-- MATERIAL FOR THIS EXERCISE follows --

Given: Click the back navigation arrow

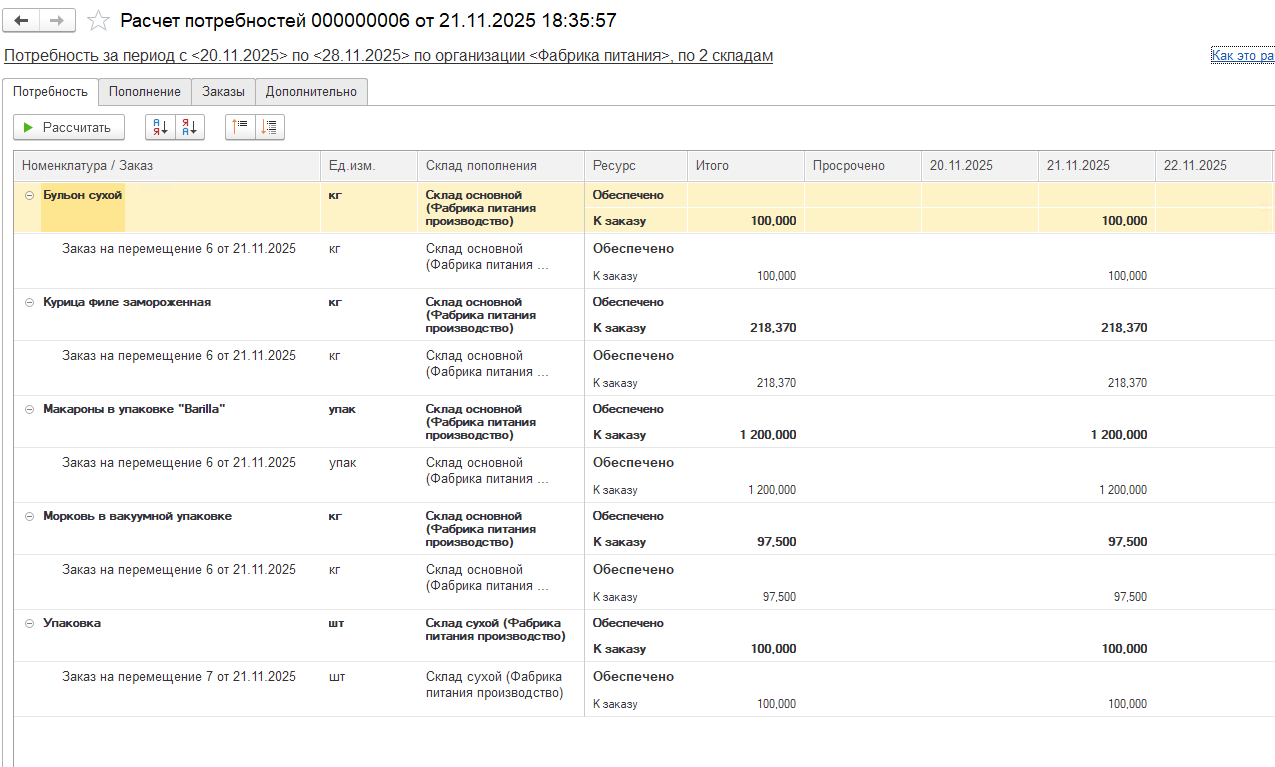Looking at the screenshot, I should click(x=22, y=20).
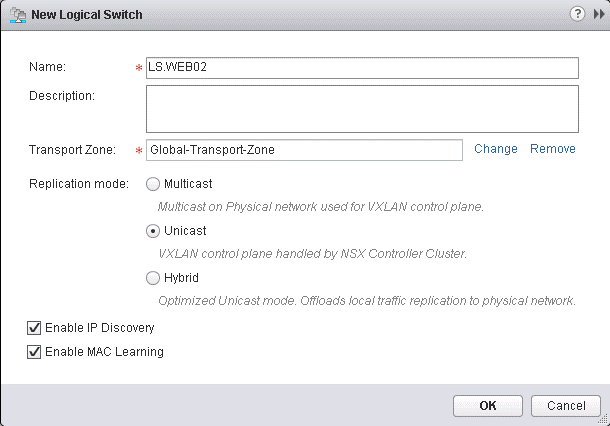Click the red asterisk beside Transport Zone

click(138, 151)
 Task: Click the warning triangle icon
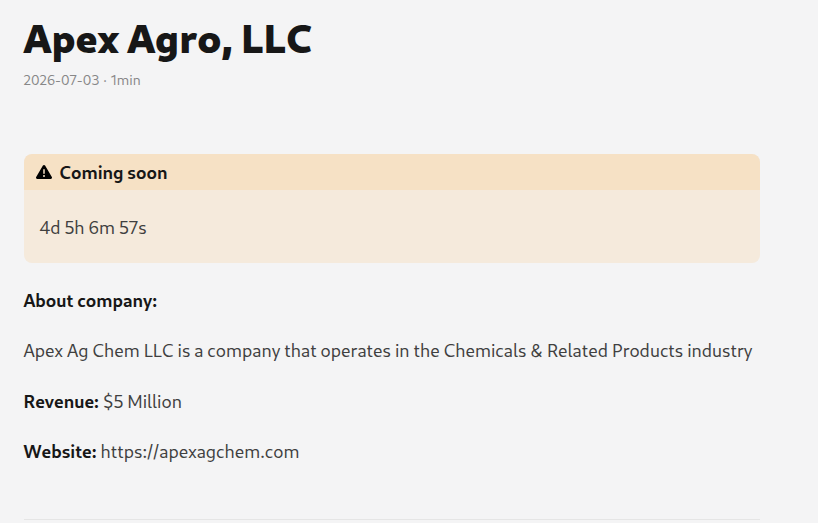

-- MATERIAL FOR THIS EXERCISE concluded --

TASK INSTRUCTIONS. Quote in full the listing given above; the images are to be left out.

SOLUTION FOR THIS EXERCISE.
Given: Click the back navigation arrow

Looking at the screenshot, I should click(x=22, y=20).
Click the red asterisk beside Transport Zone

click(138, 151)
 Task: Click the warning triangle icon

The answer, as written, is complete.